Итак, мы говорили о том, что у перипатетиков формируется специфическое отношение к восточной, в том числе иудейской мудрости, и в их же среде создаются описания пифагорейского учения, в которых говорится о том, что Пифагор заимствовал свою мудрость у восточных народов, в частности у иудеев. Мы полагаем, что также и этим может объясняться эпитет перипатетик, данный Аристобулу Климентом - nota bene - именно в связи с его доксографическими представлениями.
Но как связан с этой традицией Филон Александрийский, который в той же цитате Климента получает эпитет пифагореец? Прежде, чем дать конкретный ответ на этот вопрос, нужно сказать несколько общих слов по поводу взаимоотношения двух этих ветвей греческой философии - перипатетиков и пифагорейцев. В данном случае необходимо подчеркнуть, что в определенный период истории греческой философии между ними возникает тесная и как бы преемственная связь. Начало этого периода приходится, по всей вероятности, на время жизни Аристобула (II в. до Р.Х.), и процесс можно, скорее всего, считать завершившимся ко времени жизни Филона Александрийского (первая половина I в. н.э.). Приблизительно со II в. до Р.Х. начинают появляться собрания неопифагорейских текстов, так называемых псевдоэпиграфов, сознательно ориентированных на перипатетическую философию. С другой стороны, и перипатетическая традиция порождает в это же время сходную по духу продукцию. Так, известен трактат "О мире" который подписан именем Аристотеля, но, помимо перипатетических, содержит также идеи чрезвычайно близкие неопифагорейской философии упомянутых пифагорейских псевдоэпиграфов. Можно говорить о том, что между двумя первоначально раздельными течениями греческой философии устанавливается на какой-то момент скрепа единой философской среды. Сам Филон Александрийский, по-видимому, этой среды не чужд: содержание его трактатов чрезвычайно близко перекликается с неопифагорейскими псевдоэпиграфами, обнаруживая причудливое сплетение пифагорейских и перипатетических идей.

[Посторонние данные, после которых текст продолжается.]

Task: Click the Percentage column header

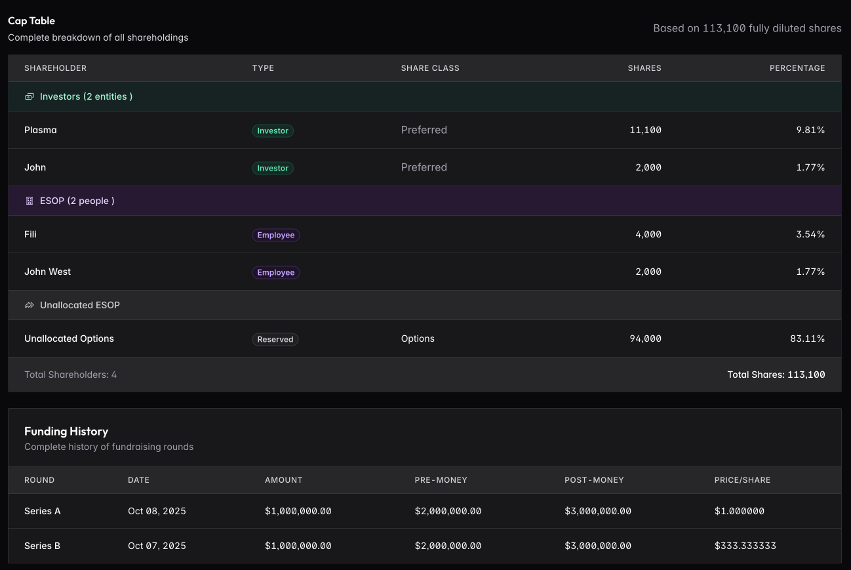Action: [797, 68]

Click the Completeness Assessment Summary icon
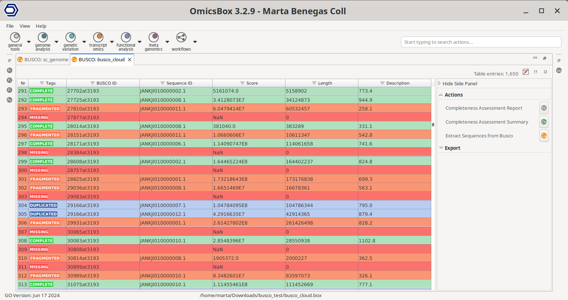click(544, 122)
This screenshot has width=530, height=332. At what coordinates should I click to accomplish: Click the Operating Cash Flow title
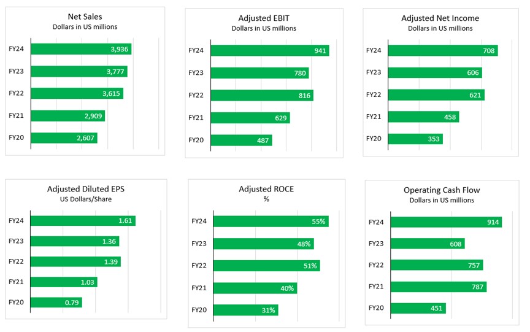438,190
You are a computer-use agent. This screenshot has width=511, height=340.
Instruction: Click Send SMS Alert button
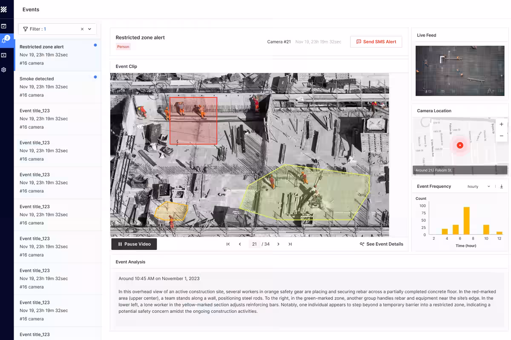376,42
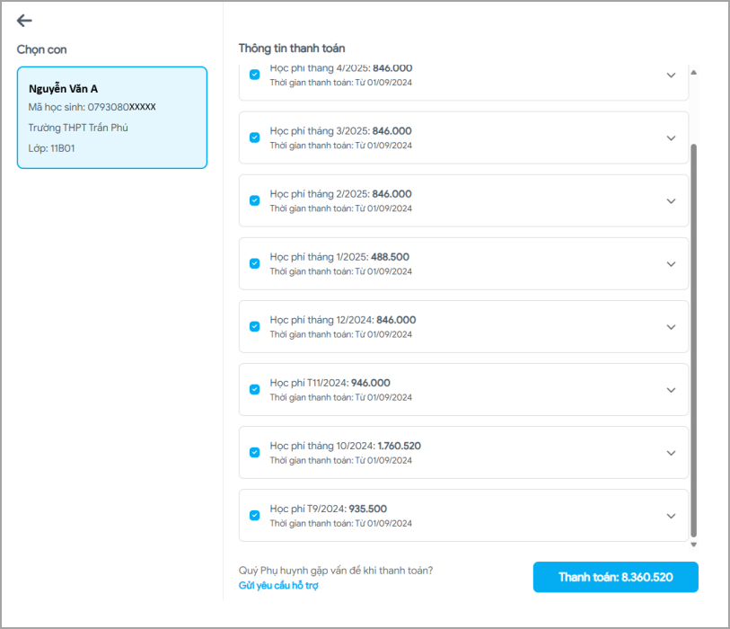Viewport: 730px width, 629px height.
Task: Uncheck the Học phí tháng 3/2025 checkbox
Action: 254,137
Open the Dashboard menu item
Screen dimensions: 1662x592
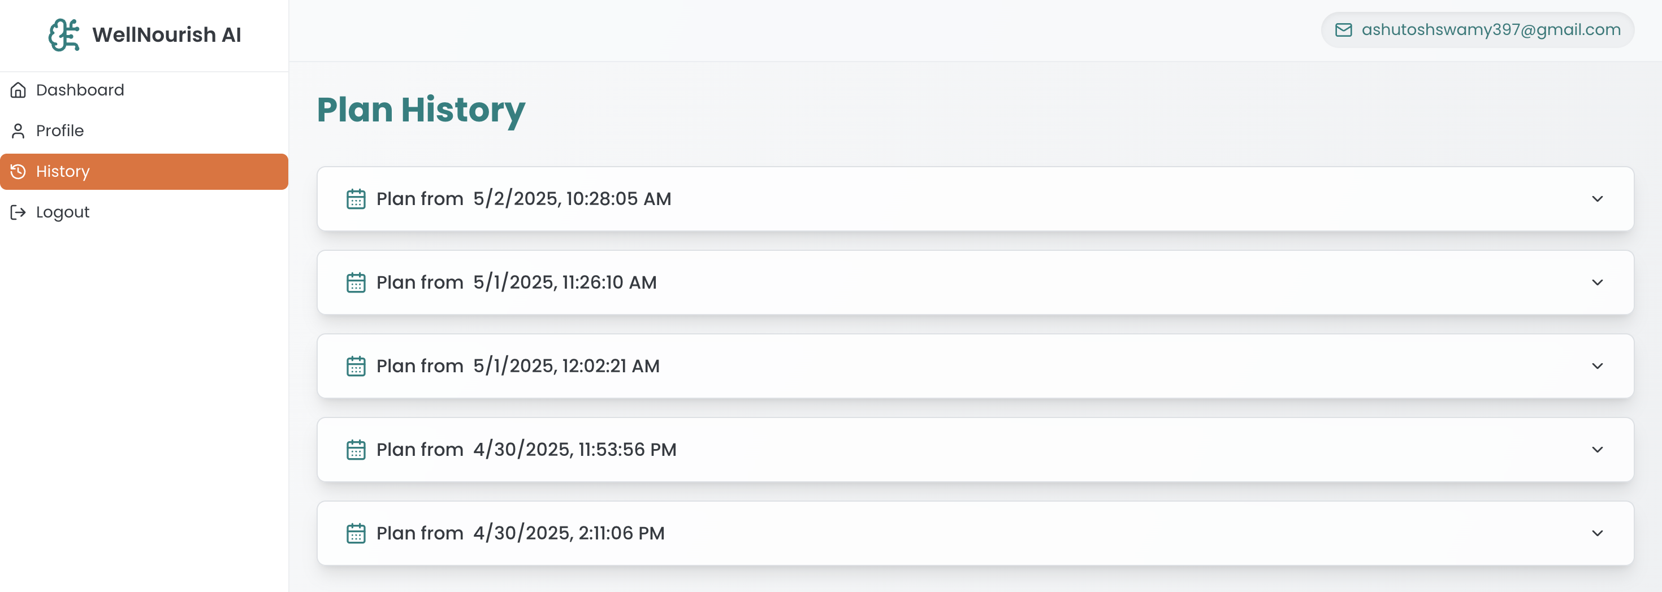(80, 90)
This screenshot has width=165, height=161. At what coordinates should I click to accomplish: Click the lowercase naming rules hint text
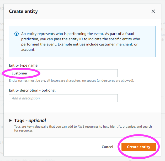pos(71,81)
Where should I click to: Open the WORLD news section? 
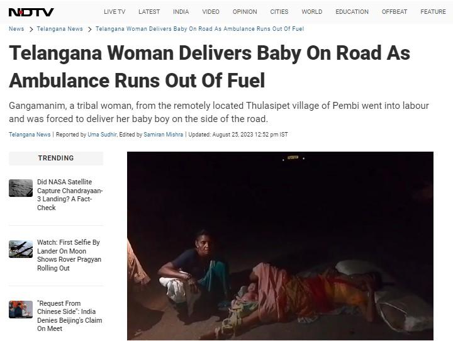pyautogui.click(x=311, y=12)
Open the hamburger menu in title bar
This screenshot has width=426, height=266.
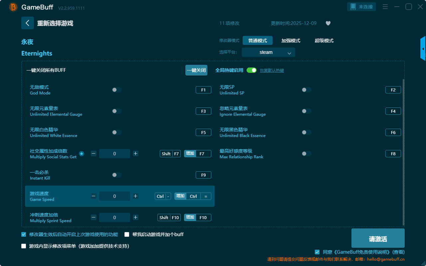pyautogui.click(x=385, y=7)
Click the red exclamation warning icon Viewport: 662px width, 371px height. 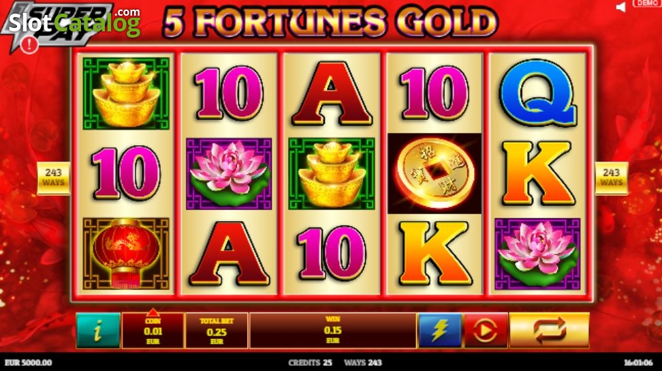pyautogui.click(x=29, y=44)
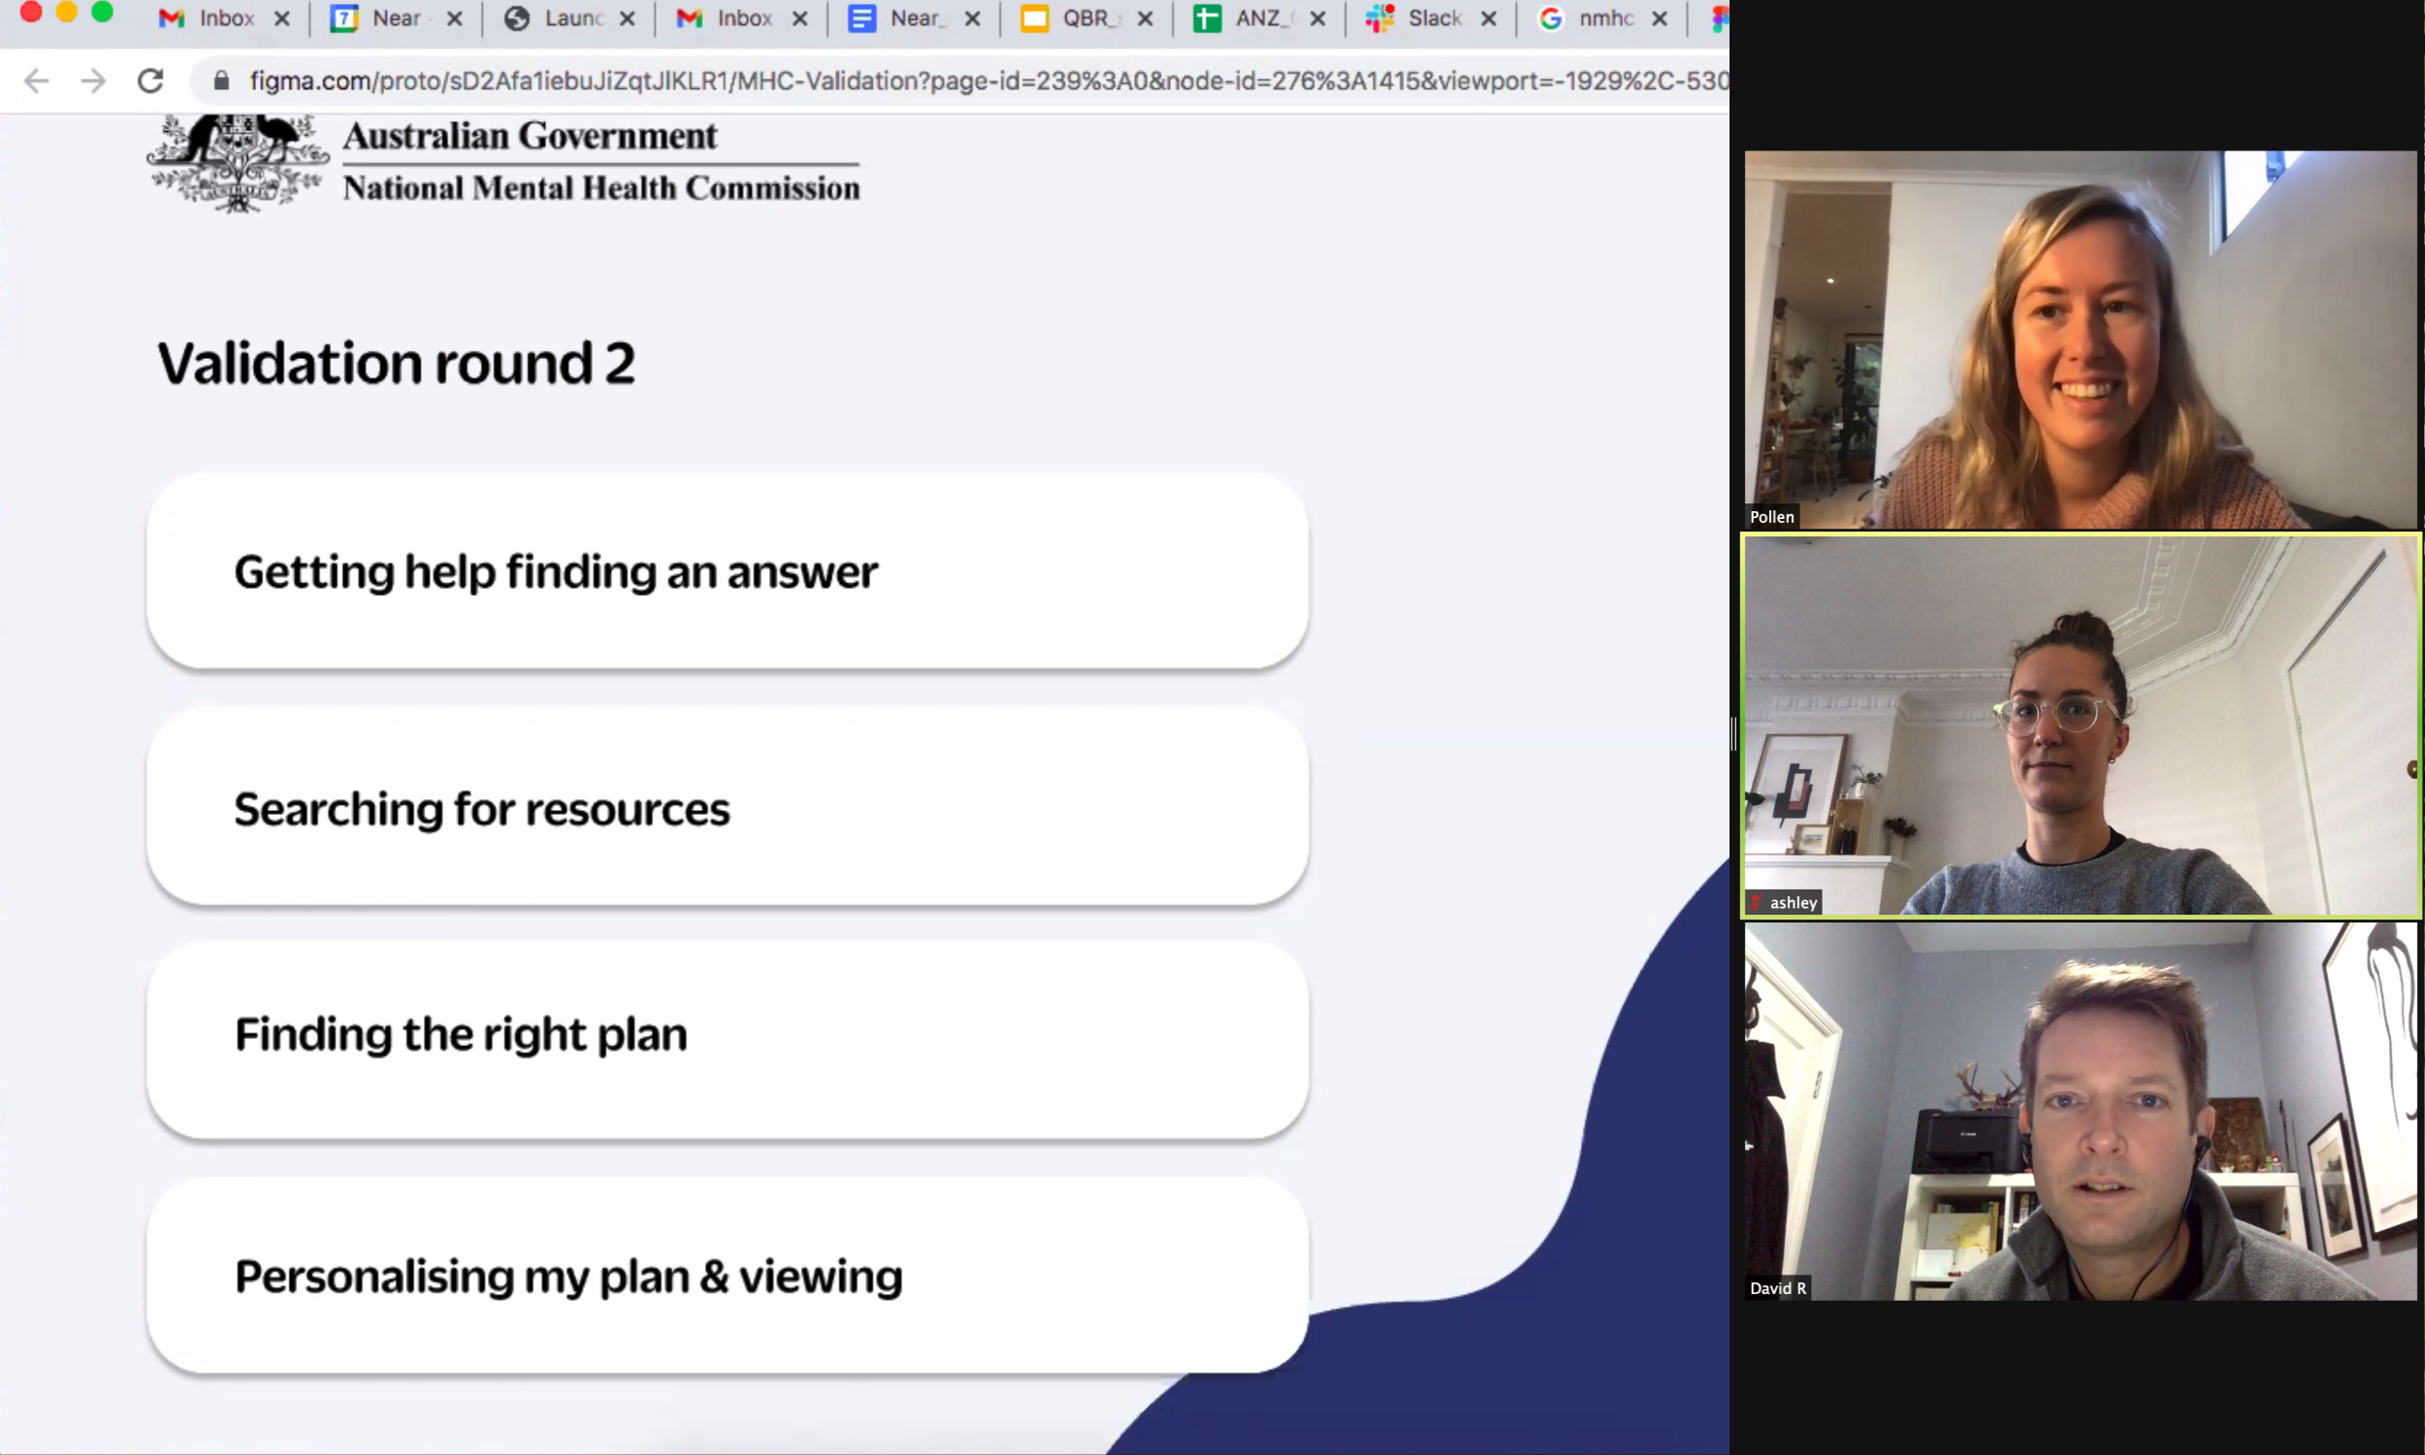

Преемственная связь между перипатетической и пифагорейской традицией отчетливо прослеживается и в узкой сфере доксографии. Перенимая эстафету от перипатетиков, неопифагорейцы продолжают развивать указанные нами взгляды и на варварскую мудрость вообще и на ее связь с Пифагором и пифагорейством в частности. Конечно же, благодаря распространению Септуагинты и вхождению ее в поле чтения греков, информация, происходящая из неопифагорейских кругов, как более поздняя, будет более конкретной и содержательной. Так, перипатетик Гермипп, как мы помним, связывал пифагорейское учение с иудеями из-за представлений о бессмертии души. Однако представления о бессмертии души не маркировали для греков исключительно иудеев. Они были отличительной особенностью восточной мудрости в целом, в частности - приписывались и халдеям (Paus. IV. 32. 4). Но, например, Климент Александрийский (Strom.I. 15. 71), ориентируясь, по-видимому, на один из пифагорейских источников 16 , уже сообщает: "Римский царь Нума, хотя и был пифагорейцем, но, получив наставление из книг Моисея, запретил римлянам изображать бога в образе человека или животного В сознании Климента обе части фразы должны
16 Augustin. Civ. Dei 4.31 = Varro, fr. 59 Agahd.; Gabrielsson J. Ober die Quellen des Clemens Alexandrinus. Uppsala- Leipzig. 1906. S. 8.
стр. 49
соединиться противительным союзом: "хотя был пифагорейцем, но из книг Моисея". Между тем, за этим легко угадать изначальную "пифагорейскую" структуру мысли, для которой такое соединение должно быть скорее естественным: пифагореец Нума получил наставления из книг Моисея.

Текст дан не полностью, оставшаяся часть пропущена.